The National Multiple Sclerosis Society funds research projects.
- the study of working memory training in patients with multiple sclerosis (MS)
- testing the idea that blocking an enzyme called sulfatase will increase the ability of immature oligodendrocyte precursor cells to mature and begin to repair myelin
Improving Cognitive Performance, Brain Function
Janet L. Shucard, PhD, associate professor of clinical neurology, is principal investigator on the research that will build off the findings of a pilot study of working memory training in MS and controls.
In the pilot study, a working memory training program and a perceptual processing speed training program were developed, which allowed participants to complete computer-based training at home.
Its findings suggest that working memory training and process speed training produce different but significant changes in cognitive performance and brain function.
Neuroscience-Driven Working Memory Training
Shucard, associate director of the Division of Cognitive and Behavioral Neurosciences in the Department of Neurology, says the aim now is to evaluate the effects of two targeted training programs on cognitive function in MS, a working memory training paradigm (visual-verbal n-back task) and a perceptual processing speed paradigm (visual search task).

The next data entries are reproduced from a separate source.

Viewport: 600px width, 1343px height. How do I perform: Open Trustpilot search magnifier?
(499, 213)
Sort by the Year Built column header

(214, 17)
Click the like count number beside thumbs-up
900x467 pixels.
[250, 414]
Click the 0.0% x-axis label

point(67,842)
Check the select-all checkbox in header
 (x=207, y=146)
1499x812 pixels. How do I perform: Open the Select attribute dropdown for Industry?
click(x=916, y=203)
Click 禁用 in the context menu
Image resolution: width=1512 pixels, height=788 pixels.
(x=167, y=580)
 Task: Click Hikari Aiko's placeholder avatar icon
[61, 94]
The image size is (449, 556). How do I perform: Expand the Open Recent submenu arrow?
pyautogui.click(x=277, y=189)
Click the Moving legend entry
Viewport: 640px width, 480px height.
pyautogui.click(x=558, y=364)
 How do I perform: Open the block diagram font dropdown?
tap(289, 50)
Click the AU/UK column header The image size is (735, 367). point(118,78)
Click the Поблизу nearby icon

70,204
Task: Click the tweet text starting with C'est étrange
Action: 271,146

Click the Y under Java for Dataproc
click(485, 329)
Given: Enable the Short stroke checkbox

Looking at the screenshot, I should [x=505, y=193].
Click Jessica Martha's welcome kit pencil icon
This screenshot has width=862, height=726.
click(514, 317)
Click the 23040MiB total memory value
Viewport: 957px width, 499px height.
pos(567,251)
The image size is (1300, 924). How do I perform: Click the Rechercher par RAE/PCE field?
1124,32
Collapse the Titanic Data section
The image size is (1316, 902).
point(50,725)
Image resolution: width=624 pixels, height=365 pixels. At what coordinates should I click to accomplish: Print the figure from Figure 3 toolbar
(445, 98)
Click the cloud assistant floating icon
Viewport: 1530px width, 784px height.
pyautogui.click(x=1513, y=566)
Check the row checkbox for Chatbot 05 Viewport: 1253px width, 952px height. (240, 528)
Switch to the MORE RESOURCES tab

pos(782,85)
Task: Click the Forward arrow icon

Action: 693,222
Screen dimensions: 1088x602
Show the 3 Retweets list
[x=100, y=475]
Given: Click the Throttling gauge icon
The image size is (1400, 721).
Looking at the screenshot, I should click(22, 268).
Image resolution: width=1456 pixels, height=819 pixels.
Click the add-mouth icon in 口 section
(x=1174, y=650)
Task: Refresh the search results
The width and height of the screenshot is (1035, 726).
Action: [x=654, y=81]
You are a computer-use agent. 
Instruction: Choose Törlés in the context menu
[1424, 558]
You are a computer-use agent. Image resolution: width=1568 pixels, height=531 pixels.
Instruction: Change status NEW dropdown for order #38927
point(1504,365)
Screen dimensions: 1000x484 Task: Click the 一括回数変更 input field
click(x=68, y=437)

The effects of these two training paradigms in comparison with a group that does not train (no-contact control group) will be assessed using pre- and post-test measures of specific cognitive functions, functional dense-electrode electrophysiology, conventional and unconventional structural MRI and functional MRI (fMRI).
“This neuroscience-driven approach to working memory training in MS will allow us to examine not only the behavioral/cognitive changes associated with training, but also training-related changes in brain structure as measured by MRI, and training-related changes in brain function as measured by both fMRI and dense-electrode electrophysiology,” Shucard says.
This approach will provide information about the efficacy of working memory/processing speed training in patients with MS, as well as about neural plasticity of distributed neural networks underlying working memory.
“The study will be the first to examine separately the effects of working memory and processing speed training in adult MS patients and it will be the only study to date to examine the effects of these training paradigms on cognitive performance and on a range of functional and structural neuroimaging measures, simultaneously,” Shucard notes.
Seeking to Prevent or Delay Deficits in Quality of Life
Because working memory and processing speed are primary cognitive deficits in MS, these specific training paradigms may be particularly useful for improving cognitive functioning in MS patients.
“The strengthening of these cognitive abilities may help to prevent or delay the impact that cognitive deficits have on quality of life, vocational status, and disease-related outcomes,” Shucard says.